Wanna run off alone and take down all the xenos, hotshot? Yeah, say hi to Vasquez and Gorman in the boiler room. "The aliens know what they're doing and the marines need to stick together or they're gonna get their asses kicked," explains Neely. "But if you work with your buddies and help each other out, let the guy who's hurting grab the armour, check the corners, you have a chance and you can make a stand."
That's no marketing B.S. either - whether you're racing to unlock various doors and race to the A.P.C. in Escape mode or charging bombs on alien hives in Extermination, you'll need to be a freaking hive mind. It's admirably team-focussed, and plenty satisfying when you're shuffling around in an outward-facing circle, wasting all phallic beasts who come your way.

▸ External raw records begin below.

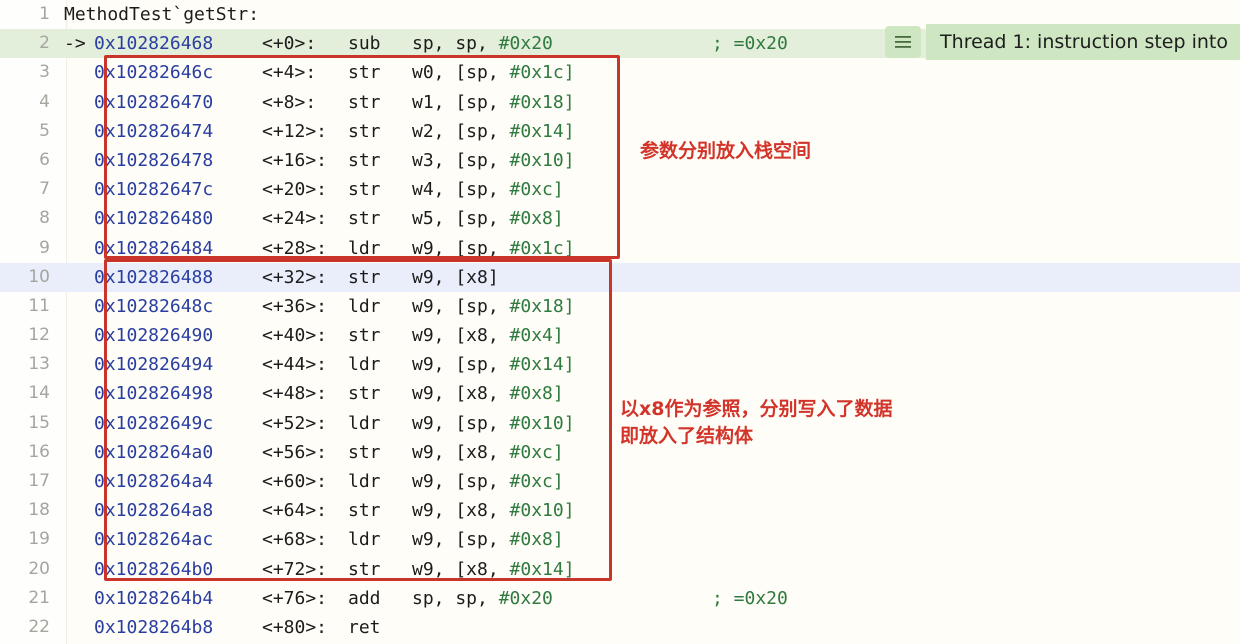 This screenshot has width=1240, height=644. Describe the element at coordinates (44, 190) in the screenshot. I see `line-number: 7` at that location.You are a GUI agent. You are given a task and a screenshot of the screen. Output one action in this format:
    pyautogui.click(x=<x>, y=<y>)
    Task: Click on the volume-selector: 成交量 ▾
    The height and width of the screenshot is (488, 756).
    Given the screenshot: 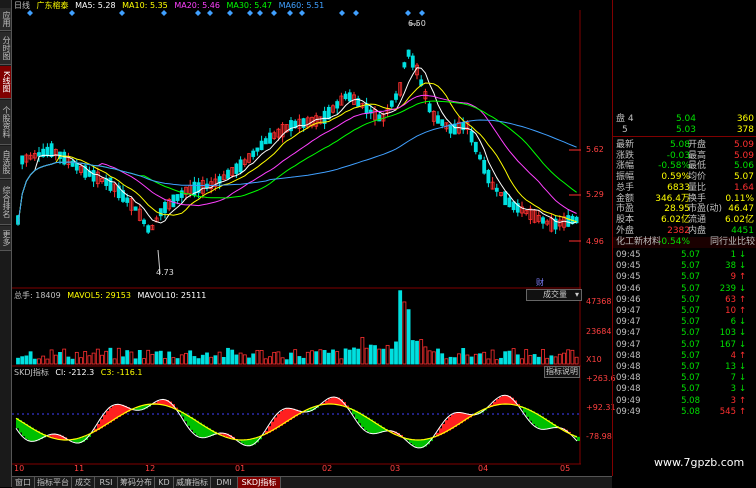 What is the action you would take?
    pyautogui.click(x=554, y=295)
    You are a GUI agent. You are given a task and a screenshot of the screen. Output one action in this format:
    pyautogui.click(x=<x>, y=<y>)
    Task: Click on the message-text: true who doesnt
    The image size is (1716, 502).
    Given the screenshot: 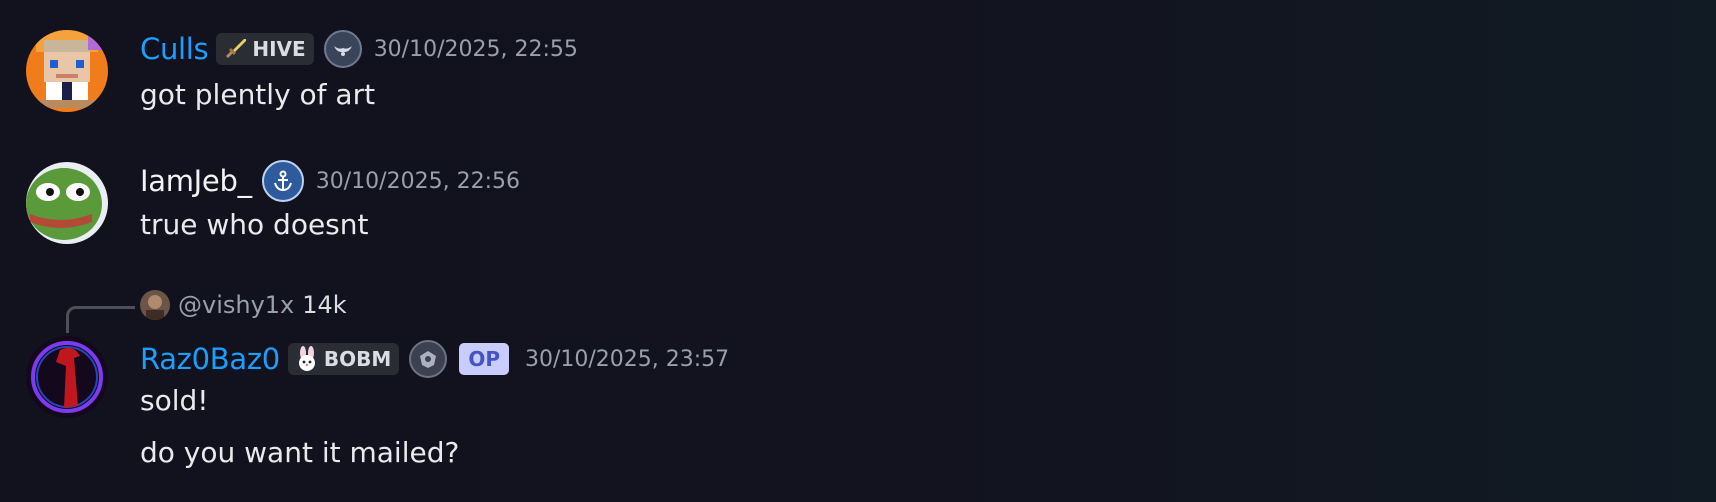 What is the action you would take?
    pyautogui.click(x=254, y=224)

For their part, the alien players need to think smart, rather than as one (although it helps). You'll fall to bits like a pack of smokes in a tumble dryer if you try anything head-on - but then, why would you? You can walk on walls and ceilings. If you're playing as a Spitter class, you can hock acid-bile into marines faces. If you pick the Bull class, you can charge around like a Tank from Left 4 Dead who done burst right through the walls of Valve's shooter and into space.
Conclusion: you've got options, and in absolutely no situation is "run in on foot, clawing the air menacingly" the best one. In fact strategic sneak attacks are just about your only guaranteed kill. Claw attacks are surprisingly weak, and though it's possible to skewer someone with a tail whip for an insta-kill, it's also jaw-clenchingly difficult to pull off. Whichever class you pick, you're moving around in third person, a design choice intended to reflect the xenos' heightened sense of awareness (and lack of eyes).

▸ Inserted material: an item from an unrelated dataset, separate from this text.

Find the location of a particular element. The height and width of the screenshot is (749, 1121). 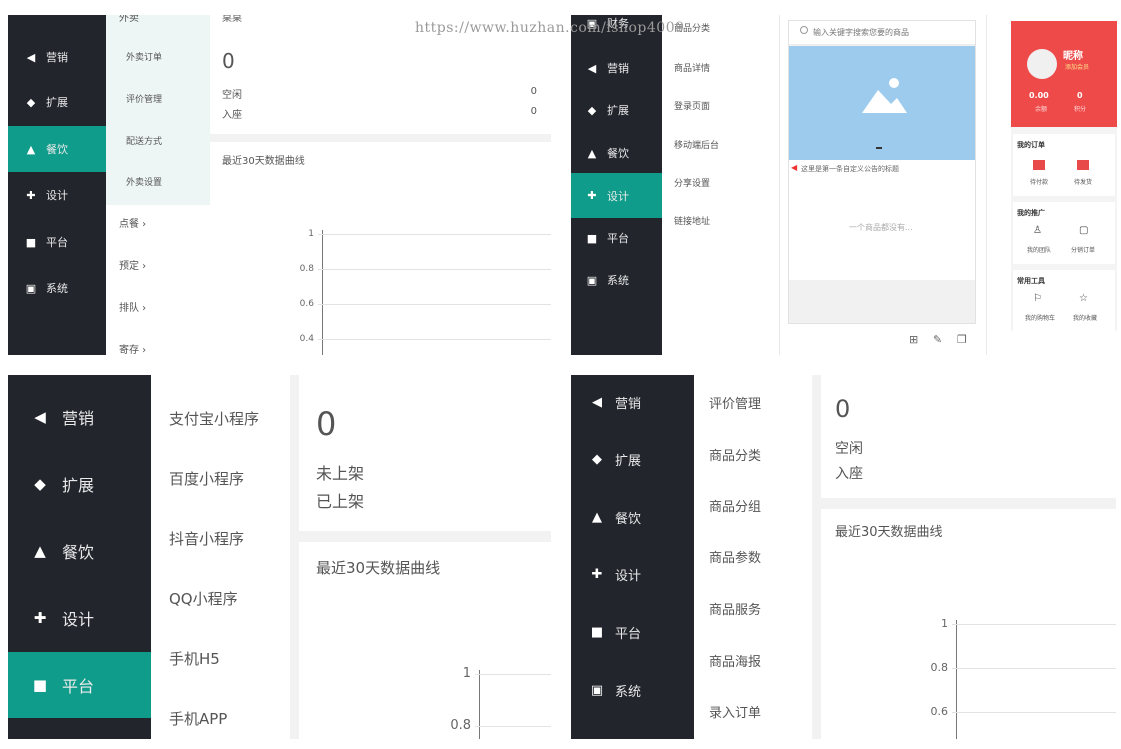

In execution though, the camera can be unhelpful. Instead of running up to a wall and heading straight up it, you'll often veer off in another direction and wind up chasing your own tail. If Colonial Marines' competitive multiplayer is going to be the slow-burning hit Gearbox seems to believe it will be, that third-person camera needs work.
And we really hope it reaches a happy conclusion, because the modes we've played are well-balanced, perpetually tight and while they might not convey visionary map design, they're multi-pathed enough to keep each round unpredictable. There are many ranks to grind through online, unlocking visual customisation options, custom loadouts, legendary weapons like Hicks' shotgun and ego-caressing badges.
But as an online experience, Colonial Marines still feels like it's climbing walls, tip-toeing tyres and taking the odd soap-beating in basic training. Day one patches seem likely, likewise regular post-release updates. But in single player and multiplayer, some people are going to ignore the wobbly floorboards and flickering lightbulbs in Colonial Marines because the license means that much.
It won't be a technical accomplishment, but by the strength of its atmosphere and its secondary purpose as a first-person Aliens encyclopaedia it's odds-on for best game carrying the name since Rebellion's 1999 effort.